KABİR AZABININ KUR’ANİ DAYANAĞI YOKTUR

Kur’anda hiçbir dayanağı olmamasına rağmen, rivayetlere dayalı inançlardan biri de kabir azabıdır.

İnsanların ölüm sonrası ve ahiret öncesi durumları ile alakalı bu kadar önemli bir konunun gerçekliği söz konusu olsaydı, bu durum mutlaka Kur’anda açık veya işaret eder bir biçimde ifade edilirdi.

Oysa bu inanç, rivayetlere dayalı bir iddia olduğu gibi aynı zamanda Kur’andaki birçok ayetle çelişen bir iddiadır.

Kur’anda dünya hayatından, ahiret hayatından ve kabirlerden bahsedilmekte ancak kabir hayatında azap ya da mükafat şeklinde ayrı bir hayattan söz edilmemektedir.

Aksine öldükten sonra insanlara ecirlerinin yani hak ettikleri karşılıkların verileceği yer olarak kıyamet gününün ifade edilmesi, kıyametten önce herhangi bir karşılığın verilmesinin söz konusu olmadığını;

Ali İmran-185: “Her canlı ölümü tadacaktır. Hak ettiğiniz karşılıklar size kıyamet günü, eksiksiz bir biçimde verilecektir…” açıklar.

Ayette açık bir biçimde insanların hesaplarının hesap günü yani din günü görüleceği ve bundan sonra hak edenlere hak ettikleri karşılıkların eksiksiz bir biçimde tanımlanacağı ifade edilmektedir.

Enbiya-47: “Biz, kıyamet günü için adalet terazileri kuracağız. Artık hiç kimseye, hiçbir şekilde haksızlık edilmez. Bir hardal tanesi kadar dahi olsa, onu (adalet terazisine) getiririz. Hesap görenler olarak biz yeteriz.”

Yukardaki ayette sorgunun kıyamet günü yapılacağı açıklanmışken; kabirde azabı iddia edenler henüz sorgu yapılmadan azabtan bahsetmekteler. Bu iddia, Allah’ın ayetlerine açıkça muhalif olmaktır.

Öte taraftan rivayetlerde iddia edildiği gibi kabirde azap ya da mükafat söz konusu olsa, ölen ilk insan ile kıyamete kadar ölen kişiler arasında kabirde azap veya mükafat görme anlamında çok uzun dönemleri kapsayan bir adaletsizlik olacaktır. Hatta bu iddiaya göre kıyametin hemen öncesinde ölen kişilerin kabirlerinde azap da mükafat da görmeyeceklerdir.  Peki adil olan Allah için böyle bir durum da söz konusu edilebilir mi?

*Yazılı yönerge 1*
Aşağıdaki (a), (b) ve (c) ifadeleri kabir azabıyla ilgili yazıya uyuyor mu? Her biri için evet ya da hayır deyin ve karar veren sözleri yazıdan birebir alıntılayın.
(a) Yazıya göre Kur’an’da kabirlerden bahsedilir.
(b) Yazıdaki Enbiya-47 alıntısına göre adalet terazileri ölüm anı için kurulacaktır.
(c) Yazıya göre bu iddia doğruysa kıyametin hemen öncesinde ölenler kabirde mükafat görecektir.

[Metin ve öğe konumu kayıtları]
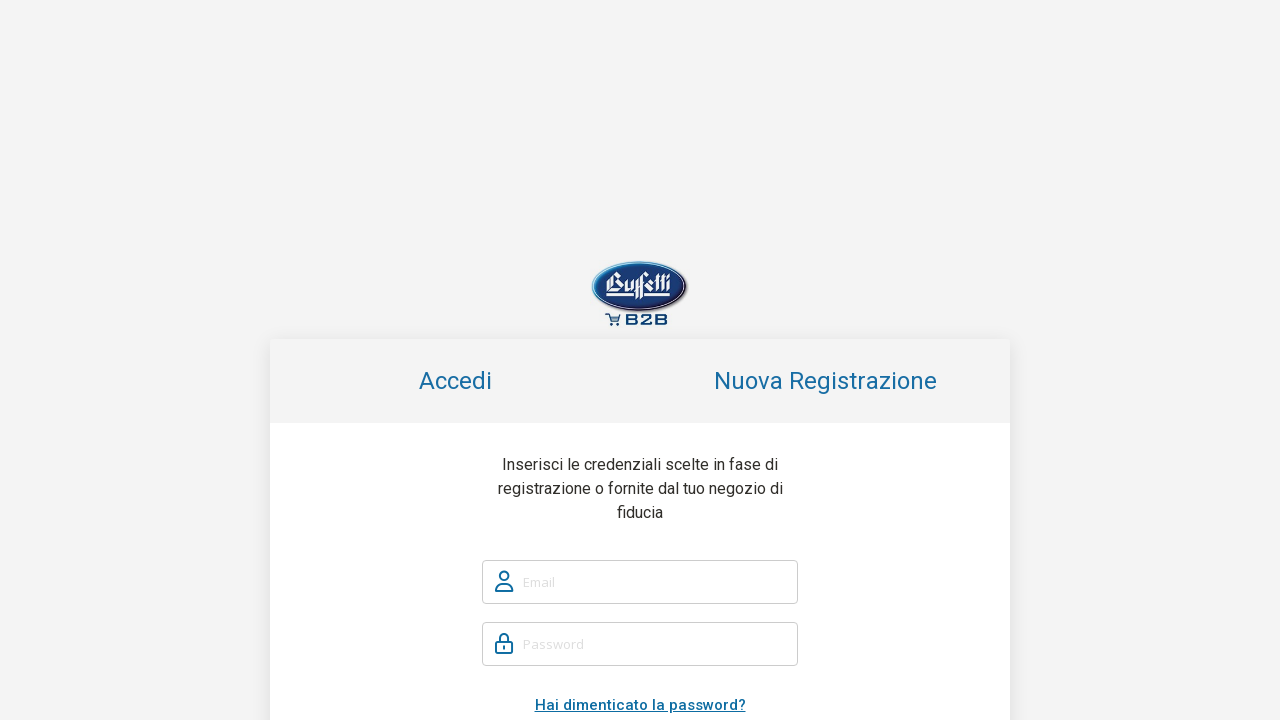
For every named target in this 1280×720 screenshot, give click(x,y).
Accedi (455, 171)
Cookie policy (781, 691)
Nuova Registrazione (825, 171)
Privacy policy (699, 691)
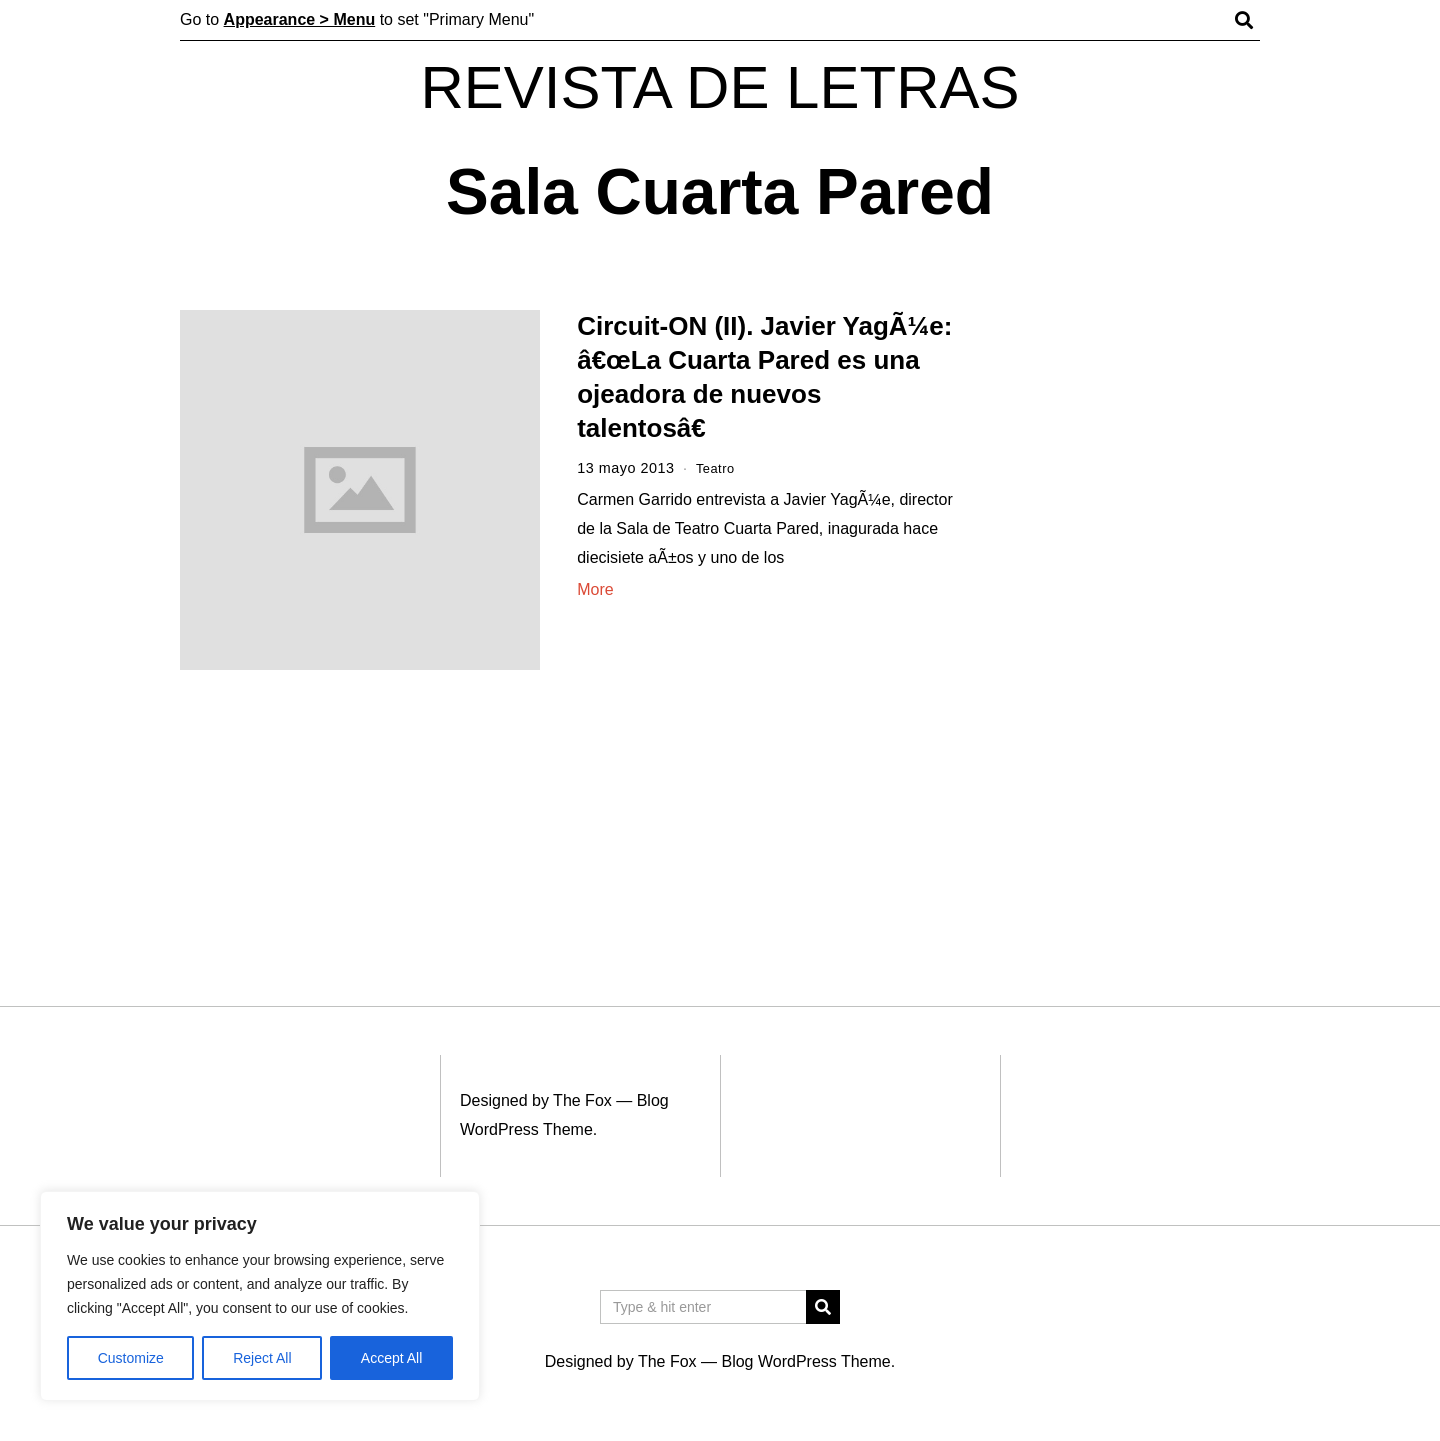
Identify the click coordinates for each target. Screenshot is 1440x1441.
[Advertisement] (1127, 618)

*Yazılı yönerge 2*
Kayıtlarda “Nuova Registrazione (825, 171)” geçen satırdan kayıtların sonuna kadar olan bölümü istek satırlarıyla birlikte yeniden yazın. Bu bölümdeki koordinatları, cevaplardaki her sayıdan 20 çıkararak kaydırın, ama resimleri cevaba koymayın.

*Tam cevap 1*
(a) Evet: “Kur’anda dünya hayatından, ahiret hayatından ve kabirlerden bahsedilmekte”
(b) Hayır: “Biz, kıyamet günü için adalet terazileri kuracağız.”
(c) Hayır: “Hatta bu iddiaya göre kıyametin hemen öncesinde ölen kişilerin kabirlerinde azap da mükafat da görmeyeceklerdir.”

*Tam cevap 2*
Nuova Registrazione (805, 151)
Privacy policy (679, 671)
Identify the click coordinates for each target. Screenshot is 1440x1441.
[Advertisement] (1107, 598)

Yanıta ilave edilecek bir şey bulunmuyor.